Stirling and Kerry Cullenward swapped Merinos for molluscs when they moved from Hay to Merimbula, NSW, to take up oyster farming.

Story + Photos Martin Auldist

Stirling Cullenward reverses his twin-cab ute down the concrete ramp and launches his 17-foot aluminium punt onto the mirror-like surface of Lake Pambula with a familiarity born of years of practice. As the vessel skims along beneath the towering gum trees lining the bank, he passes several anglers trying their luck among the oyster leases dotted around this scenic estuary. Pambula and nearby Merimbula are among the most popular holiday spots on the New South Wales South Coast. For Stirling, though, this is no day off: he is on his way to work.

Stirling and his wife Kerry, together with daughters Charlotte and Julia, own and operate Stirling Oysters, a thriving aquaculture business that incorporates a five-hectare lease in Lake Merimbula, and more leases in nearby Lake Pambula and Tuross Lake, further to the north.

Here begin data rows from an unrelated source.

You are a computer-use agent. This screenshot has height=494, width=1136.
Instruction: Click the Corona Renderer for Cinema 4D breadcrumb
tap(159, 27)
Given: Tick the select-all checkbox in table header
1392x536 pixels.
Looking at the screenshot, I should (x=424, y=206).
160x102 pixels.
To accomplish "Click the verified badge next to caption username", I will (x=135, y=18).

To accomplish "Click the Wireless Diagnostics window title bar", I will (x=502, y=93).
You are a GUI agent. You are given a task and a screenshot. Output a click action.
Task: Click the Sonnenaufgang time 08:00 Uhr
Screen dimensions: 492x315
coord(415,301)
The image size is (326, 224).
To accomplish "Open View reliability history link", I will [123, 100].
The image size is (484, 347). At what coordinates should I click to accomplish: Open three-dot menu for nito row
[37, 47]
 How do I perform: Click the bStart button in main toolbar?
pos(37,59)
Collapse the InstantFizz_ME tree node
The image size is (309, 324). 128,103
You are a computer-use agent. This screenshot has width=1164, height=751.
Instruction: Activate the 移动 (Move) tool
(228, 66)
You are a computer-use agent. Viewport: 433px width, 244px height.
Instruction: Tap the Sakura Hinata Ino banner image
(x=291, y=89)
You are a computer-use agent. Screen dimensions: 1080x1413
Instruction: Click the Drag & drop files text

For a man raised on the western plains of New South Wales, becoming an oyster farmer was an interesting and at times daunting journey. “My brothers and I grew up on Baratta station, north-west of Deniliquin, where our father Tony was the manager,” Stirling says. “Then, in 1986, Dad got a job managing Nap Nap station west of Hay.”

In 1992 Stirling completed a degree in agricultural science at Charles Sturt University in Wagga Wagga. He then took on a number of station jobs himself, including managing Romani and Jeraly stations, a combined area of more than 56,000ha, running a herd of 600 breeding beef cows and producing 1000 bales of merino wool annually. Ultimately, though, Stirling’s burning desire to work for himself got the better of him.

“I was interested in aquaculture,” he says. “I saw it as an emerging industry that was affordable to get in to. We couldn’t afford to buy our own sheep station, but we could afford an oyster lease.”

In 2005, Stirling found an oyster lease in Lake Merimbula for sale by a grower who had shifted to Deniliquin. “I jumped in my car, drove to Deni, signed the lease papers, and drove home,” Stirling says. “I like to tell people I bought an oyster lease in Deniliquin.”